A man from Basingstoke has told his mates that he is ‘well on the way to being the next Alan Whicker’ after returning from a stag weekend in Gran Canaria.
Simon Williams, who is still only 25, told us today that ‘what he doesn’t know about the Canaries, especially the birds, isn’t worth knowing’.
“This is the fourth time that I’ve acquainted myself with the culture of the islands and I’m sure that it won’t be the last,” he slurred.
“Over the years, I’ve been to them all; Gran Canaria, Tenerife, Lanzarote and that other one with the long name, I went there for a day on a boat.
“I know there are some other little ones, but even Whicker wouldn’t have bothered with them, they’re probably shit anyway.”
It is believed that once Mr Williams has recovered from the stresses of his latest adventure, he is determined to dust himself down and attempt to conquer the Balearics.
“The Balearics, well, they’re a different ball-game completely, as you don’t get the year-round temperatures and it can be dangerous if you get the timing wrong. The Canaries were tough, but to really prove myself, I need to break the Balearics.”
Mr Williams has already set his team the task of planning times, routes and equipment, with his mum, Dawn, already looking for cheap flights.

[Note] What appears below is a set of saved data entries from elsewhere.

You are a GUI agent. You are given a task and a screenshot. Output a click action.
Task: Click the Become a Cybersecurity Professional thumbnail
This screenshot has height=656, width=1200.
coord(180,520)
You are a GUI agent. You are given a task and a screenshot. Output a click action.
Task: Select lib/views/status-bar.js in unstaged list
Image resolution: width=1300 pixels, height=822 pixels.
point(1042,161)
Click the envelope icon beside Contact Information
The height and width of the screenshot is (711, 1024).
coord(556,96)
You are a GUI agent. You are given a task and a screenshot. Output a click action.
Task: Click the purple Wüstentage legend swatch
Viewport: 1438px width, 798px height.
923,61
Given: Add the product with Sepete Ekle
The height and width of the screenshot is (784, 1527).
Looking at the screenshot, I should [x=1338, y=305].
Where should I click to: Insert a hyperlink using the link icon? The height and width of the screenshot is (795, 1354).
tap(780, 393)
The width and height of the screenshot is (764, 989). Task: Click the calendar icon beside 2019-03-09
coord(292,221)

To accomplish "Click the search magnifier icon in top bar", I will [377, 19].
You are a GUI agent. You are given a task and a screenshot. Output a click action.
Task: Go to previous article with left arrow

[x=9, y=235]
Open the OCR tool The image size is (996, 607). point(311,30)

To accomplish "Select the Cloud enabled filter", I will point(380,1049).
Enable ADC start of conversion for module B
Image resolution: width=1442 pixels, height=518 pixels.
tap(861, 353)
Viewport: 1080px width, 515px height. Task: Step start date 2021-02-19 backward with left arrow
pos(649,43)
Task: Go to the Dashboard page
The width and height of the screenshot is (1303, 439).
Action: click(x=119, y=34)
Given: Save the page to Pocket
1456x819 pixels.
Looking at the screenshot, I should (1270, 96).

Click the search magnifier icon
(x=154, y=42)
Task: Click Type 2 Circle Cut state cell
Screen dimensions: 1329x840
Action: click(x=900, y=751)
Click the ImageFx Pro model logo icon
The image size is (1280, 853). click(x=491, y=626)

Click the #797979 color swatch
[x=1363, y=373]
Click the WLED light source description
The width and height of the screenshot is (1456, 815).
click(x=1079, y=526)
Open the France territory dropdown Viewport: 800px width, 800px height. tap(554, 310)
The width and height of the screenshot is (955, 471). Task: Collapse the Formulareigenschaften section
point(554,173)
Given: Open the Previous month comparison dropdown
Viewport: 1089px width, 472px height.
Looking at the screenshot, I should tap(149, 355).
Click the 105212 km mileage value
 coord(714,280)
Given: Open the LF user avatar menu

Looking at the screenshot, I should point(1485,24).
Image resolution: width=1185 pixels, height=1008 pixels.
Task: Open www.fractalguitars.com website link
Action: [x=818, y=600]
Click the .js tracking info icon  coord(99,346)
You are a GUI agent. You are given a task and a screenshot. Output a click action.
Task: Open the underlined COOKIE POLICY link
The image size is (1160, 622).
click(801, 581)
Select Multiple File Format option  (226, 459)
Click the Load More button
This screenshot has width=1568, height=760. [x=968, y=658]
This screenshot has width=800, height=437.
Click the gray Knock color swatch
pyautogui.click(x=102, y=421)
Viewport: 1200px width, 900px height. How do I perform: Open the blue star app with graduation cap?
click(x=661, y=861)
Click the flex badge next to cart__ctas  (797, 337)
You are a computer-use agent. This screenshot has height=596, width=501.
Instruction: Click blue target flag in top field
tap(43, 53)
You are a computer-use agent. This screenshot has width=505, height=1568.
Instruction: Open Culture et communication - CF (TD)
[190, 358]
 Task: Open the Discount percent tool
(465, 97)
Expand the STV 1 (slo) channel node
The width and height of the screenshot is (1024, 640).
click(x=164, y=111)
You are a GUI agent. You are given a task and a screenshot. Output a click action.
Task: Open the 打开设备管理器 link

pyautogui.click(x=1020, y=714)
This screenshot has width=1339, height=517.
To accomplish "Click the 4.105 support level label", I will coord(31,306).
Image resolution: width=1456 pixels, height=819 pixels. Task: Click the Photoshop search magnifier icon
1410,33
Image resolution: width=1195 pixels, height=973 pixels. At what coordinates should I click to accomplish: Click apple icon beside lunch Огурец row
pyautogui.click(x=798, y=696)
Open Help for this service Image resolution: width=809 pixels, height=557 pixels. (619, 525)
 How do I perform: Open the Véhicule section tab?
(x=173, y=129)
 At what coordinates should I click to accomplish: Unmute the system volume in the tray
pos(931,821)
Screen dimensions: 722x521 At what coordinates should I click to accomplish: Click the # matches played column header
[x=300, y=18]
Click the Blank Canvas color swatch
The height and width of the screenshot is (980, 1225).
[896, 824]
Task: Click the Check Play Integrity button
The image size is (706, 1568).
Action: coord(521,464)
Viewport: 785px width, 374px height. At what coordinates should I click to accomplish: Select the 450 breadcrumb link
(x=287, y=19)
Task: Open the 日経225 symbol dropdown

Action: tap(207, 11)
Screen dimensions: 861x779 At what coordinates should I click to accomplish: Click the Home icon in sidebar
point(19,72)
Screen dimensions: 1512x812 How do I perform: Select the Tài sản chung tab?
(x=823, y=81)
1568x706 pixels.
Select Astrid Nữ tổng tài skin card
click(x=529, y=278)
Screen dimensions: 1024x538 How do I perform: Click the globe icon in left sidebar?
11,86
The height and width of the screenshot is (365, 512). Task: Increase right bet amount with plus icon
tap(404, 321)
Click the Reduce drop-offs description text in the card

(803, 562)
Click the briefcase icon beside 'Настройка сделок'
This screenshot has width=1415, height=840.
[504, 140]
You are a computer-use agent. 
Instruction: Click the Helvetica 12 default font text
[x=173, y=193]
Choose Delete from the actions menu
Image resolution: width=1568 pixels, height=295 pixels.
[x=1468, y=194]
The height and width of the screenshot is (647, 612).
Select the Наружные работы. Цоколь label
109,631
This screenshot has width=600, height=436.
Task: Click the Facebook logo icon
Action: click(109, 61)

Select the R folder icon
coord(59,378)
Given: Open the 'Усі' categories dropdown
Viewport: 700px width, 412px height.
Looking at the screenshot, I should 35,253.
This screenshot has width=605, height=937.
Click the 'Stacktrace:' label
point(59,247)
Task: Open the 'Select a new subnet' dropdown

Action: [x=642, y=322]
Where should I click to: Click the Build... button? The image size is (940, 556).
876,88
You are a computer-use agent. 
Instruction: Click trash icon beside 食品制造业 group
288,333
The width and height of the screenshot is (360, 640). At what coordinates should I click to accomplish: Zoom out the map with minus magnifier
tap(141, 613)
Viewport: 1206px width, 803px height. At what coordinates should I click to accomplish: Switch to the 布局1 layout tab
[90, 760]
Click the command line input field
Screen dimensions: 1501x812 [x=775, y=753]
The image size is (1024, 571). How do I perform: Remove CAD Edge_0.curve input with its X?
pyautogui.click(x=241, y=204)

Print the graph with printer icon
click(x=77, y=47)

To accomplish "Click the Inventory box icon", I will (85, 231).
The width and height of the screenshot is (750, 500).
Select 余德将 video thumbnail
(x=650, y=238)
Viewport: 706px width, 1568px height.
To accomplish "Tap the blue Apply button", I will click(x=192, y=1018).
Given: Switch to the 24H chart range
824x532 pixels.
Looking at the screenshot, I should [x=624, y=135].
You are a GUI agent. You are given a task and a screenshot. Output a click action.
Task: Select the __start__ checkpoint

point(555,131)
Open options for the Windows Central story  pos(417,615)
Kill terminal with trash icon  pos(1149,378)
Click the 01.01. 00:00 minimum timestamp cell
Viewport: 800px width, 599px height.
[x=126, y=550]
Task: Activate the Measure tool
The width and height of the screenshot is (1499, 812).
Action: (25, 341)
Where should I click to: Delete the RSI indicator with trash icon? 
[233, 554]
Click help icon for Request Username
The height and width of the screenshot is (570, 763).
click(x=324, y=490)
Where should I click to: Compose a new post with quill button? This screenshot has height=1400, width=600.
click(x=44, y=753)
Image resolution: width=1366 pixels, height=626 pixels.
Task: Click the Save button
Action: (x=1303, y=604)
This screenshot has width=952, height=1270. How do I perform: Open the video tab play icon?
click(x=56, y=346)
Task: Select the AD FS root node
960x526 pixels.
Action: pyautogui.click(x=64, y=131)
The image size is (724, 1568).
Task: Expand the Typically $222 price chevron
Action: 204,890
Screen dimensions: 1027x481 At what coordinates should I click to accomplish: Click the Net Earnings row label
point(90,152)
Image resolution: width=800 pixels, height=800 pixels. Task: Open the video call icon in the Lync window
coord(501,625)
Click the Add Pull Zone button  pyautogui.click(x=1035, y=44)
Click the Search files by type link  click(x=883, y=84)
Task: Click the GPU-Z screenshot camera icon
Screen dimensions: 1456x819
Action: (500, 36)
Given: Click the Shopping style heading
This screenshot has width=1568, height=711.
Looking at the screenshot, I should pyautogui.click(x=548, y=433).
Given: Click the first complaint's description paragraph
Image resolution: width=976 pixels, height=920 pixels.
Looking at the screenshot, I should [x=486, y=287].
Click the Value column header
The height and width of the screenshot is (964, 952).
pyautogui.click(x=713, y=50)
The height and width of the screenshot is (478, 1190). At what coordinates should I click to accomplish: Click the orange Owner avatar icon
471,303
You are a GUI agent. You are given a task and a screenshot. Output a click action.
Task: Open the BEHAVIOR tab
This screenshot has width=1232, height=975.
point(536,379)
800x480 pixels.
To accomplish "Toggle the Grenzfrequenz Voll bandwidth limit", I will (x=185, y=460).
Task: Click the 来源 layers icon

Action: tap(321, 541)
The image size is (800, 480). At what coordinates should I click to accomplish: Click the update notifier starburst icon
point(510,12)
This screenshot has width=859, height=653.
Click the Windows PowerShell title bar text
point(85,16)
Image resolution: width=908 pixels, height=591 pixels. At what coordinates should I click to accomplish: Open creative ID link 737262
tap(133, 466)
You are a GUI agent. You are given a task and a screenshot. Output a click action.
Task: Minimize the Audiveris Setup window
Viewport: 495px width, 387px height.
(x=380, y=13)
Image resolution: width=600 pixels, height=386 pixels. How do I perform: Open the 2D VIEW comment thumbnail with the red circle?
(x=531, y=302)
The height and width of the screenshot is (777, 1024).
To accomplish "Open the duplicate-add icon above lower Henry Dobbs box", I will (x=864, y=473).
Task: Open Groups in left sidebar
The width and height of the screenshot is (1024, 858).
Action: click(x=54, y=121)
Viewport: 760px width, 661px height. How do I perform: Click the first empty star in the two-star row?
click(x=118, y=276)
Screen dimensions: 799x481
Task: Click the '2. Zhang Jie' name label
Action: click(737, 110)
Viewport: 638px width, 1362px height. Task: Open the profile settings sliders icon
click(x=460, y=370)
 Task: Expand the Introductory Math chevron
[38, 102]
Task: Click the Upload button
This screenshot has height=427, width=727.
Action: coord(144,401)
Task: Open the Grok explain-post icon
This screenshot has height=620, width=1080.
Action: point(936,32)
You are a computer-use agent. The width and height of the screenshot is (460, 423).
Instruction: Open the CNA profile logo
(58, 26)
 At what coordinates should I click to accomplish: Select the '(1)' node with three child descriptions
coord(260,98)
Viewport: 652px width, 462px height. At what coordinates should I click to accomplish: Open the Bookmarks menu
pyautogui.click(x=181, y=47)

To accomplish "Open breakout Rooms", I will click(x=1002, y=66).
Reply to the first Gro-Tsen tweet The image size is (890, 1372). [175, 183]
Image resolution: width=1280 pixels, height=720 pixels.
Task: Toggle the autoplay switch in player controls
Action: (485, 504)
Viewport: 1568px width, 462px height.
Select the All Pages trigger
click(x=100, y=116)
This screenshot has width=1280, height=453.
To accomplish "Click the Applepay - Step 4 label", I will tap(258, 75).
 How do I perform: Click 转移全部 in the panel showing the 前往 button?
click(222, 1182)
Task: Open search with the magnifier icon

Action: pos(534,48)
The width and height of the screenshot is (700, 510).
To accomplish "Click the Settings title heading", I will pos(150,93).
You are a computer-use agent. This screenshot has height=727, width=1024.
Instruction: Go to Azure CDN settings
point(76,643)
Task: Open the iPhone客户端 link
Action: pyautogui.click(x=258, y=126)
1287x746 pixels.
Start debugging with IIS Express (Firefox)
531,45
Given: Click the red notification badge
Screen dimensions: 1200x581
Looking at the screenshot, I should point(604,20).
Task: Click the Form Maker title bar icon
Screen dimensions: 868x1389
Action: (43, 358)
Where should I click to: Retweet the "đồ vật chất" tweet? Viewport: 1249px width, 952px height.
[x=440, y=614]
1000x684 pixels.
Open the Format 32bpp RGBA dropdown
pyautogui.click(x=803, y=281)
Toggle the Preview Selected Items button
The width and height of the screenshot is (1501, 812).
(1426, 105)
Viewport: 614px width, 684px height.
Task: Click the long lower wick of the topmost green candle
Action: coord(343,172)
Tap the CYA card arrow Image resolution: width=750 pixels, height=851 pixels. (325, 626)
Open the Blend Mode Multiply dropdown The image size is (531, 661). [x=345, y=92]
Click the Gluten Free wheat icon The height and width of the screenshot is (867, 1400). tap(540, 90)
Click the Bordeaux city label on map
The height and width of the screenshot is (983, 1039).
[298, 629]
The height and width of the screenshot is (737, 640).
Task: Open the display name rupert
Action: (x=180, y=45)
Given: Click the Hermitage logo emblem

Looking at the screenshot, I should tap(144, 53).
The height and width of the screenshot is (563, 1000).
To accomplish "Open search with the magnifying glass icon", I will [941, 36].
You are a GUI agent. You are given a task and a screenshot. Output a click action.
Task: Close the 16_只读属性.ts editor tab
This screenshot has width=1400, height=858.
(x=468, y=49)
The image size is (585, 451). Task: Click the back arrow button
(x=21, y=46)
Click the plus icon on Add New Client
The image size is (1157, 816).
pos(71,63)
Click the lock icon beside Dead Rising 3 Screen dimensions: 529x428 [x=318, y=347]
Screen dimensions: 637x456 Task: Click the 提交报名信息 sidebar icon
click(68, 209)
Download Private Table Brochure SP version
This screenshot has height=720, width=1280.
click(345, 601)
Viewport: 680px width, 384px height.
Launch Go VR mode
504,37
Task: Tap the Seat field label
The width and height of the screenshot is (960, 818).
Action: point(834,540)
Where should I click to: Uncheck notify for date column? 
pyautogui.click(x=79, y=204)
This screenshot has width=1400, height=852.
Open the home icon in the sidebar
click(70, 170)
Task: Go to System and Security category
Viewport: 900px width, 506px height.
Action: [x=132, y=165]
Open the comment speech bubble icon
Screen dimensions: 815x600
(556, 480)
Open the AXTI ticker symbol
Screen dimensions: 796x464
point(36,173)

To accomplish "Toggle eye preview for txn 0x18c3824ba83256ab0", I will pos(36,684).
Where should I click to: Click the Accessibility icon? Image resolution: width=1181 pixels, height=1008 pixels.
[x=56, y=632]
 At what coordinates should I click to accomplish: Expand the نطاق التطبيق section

“I just can’t wait to get rid of the lazy little bastard,” she told us today.
“If I can find a cheap flight that leaves tomorrow and comes back after Christmas, I’ll be tempted to take it myself.
“I’ve heard him saying he’s a seasoned traveller and all that. Alan Whicker? Ha, don’t make me laugh. Unless Alan Whicker drank Jaegerbombs, had a tattoo of Wonder Woman on his arse and spent most Mondays at the clap clinic, then I don’t bloody think so.”